İdk but if the a1-c4 leaper that isnt restricted is called zebra
I just invented 16 new pieces (observation)
Since I was thinking about implementing Superchess Magician and Xiangqi Knight myself, I hope @HGMuller can comment. How many variant pieces exist with no more differences than of this nature? How is this configured in variant engines?
Leaps that can be blocked are known as 'lame leaps', and pieces having only such moves as 'lame leapers'. The best known are the variants of the Knight: the well known Horse from Xiangqi (Chinese: 'Mao'), and the variants based on it: Moa and Moo. The Moa can be blocked on the diagonally adjacent squares, but the Moo is a 'multi-path lame leaper', which combines the moves of the Mao and the Moa. I've never seen a name for the piece that could be blocked by a single blocker either on the orthogonal or the diagonal square. But in Superchess the Archer has this moves (amongst others), and is a better example than the Mage (which has additional properties).
By considering multi-path the number of pieces that move to Zebra destinations and touch only the squares you indicated would actually be 2^16 - 1.
The Elephant in Janggi (Korean Chess) is one of your 16 pieces, which first steps orthogonally, and then 2x diagonally outward.
There is a piece called Falcon (from the once-patented variant Falcon Chess) which combines the moves of a multi-path Camel and multi-path Zebra, each travelling through any of the three geometrically shortest paths consisting of three King steps.
I once read about 'Fat Pawns', which could not squeeze themselves between two occupied squares for capturing. This could be described as a multipath bent lame capture, sideway and then forward, or forward and then sideway.
As for configuring variant engines: in Fairy-Max moves can consist of two 'legs', with different 'rights' and direction. This can handle moves blockable on a single square, by first leaping to that square with move-only rights, and then leap to the destination. That is good enough for the Mao.
I think Sjaak II can handle some forms of lameness too, but I don't know which or how.
The Interactive Diagram accepts moves in XBetza notation. This allows specification of moves with arbitrarily many legs, by chaining King steps with a specified relative direction w.r.t. the previous step. That way you can define any path that the piece should follow to its destination (and where it thus can be blocked by a single blocker).

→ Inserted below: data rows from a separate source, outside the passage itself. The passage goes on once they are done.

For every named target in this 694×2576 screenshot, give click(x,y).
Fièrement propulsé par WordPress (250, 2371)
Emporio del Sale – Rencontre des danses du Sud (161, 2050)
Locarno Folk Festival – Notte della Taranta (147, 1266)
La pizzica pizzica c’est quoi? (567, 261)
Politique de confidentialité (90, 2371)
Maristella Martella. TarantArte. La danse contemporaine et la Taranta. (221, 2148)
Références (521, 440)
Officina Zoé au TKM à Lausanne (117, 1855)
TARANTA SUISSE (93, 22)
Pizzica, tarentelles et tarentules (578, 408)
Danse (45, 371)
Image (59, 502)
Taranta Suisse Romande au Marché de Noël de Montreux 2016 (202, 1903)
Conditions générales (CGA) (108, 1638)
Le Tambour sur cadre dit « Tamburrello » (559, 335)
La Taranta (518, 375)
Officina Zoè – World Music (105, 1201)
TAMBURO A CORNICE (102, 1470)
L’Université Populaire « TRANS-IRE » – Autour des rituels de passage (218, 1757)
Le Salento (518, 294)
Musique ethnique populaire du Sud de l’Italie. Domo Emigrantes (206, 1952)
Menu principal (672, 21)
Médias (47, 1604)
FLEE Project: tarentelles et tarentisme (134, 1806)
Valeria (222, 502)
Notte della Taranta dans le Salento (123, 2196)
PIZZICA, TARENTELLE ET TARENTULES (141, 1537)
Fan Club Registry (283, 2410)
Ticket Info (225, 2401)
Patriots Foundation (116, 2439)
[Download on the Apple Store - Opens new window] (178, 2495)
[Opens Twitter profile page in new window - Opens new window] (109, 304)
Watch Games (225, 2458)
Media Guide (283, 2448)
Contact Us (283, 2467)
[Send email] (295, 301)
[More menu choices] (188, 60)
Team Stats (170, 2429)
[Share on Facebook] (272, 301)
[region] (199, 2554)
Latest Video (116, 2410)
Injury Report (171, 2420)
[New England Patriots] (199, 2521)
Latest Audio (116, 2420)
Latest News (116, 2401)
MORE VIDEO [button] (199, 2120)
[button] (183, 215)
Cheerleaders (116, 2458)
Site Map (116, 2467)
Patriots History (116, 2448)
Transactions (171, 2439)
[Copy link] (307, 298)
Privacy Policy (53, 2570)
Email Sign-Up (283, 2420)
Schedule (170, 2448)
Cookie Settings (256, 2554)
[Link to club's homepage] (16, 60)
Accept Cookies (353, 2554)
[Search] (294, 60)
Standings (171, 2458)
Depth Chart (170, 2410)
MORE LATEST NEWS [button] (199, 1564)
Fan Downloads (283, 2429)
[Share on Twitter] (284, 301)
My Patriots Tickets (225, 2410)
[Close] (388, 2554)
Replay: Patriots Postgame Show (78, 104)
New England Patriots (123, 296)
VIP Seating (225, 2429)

By considering multi-path the number of pieces that move to Zebra destinations and touch only the squares you indicated would actually be 2^16 - 1..
How exactly do you come to 2^16 - 1 here?
I assumed that one could make a compound of some of the 16 new pieces you just invented, where each of those 16 could or could not be included. And the -1 is to exclude that none would be included, as such a piece would have no moves at all, and thus not be able to move to the Zebra destinations.
But on second thought this is wrong, because some of the moves would be entirely included in the other, and combining those would give no extra possibilities compared to the least restrictive one. In particular the pure Zebra is upward compatible with any other.
There is an open-source version of Alpha Zero, called Leela (Chess) Zero.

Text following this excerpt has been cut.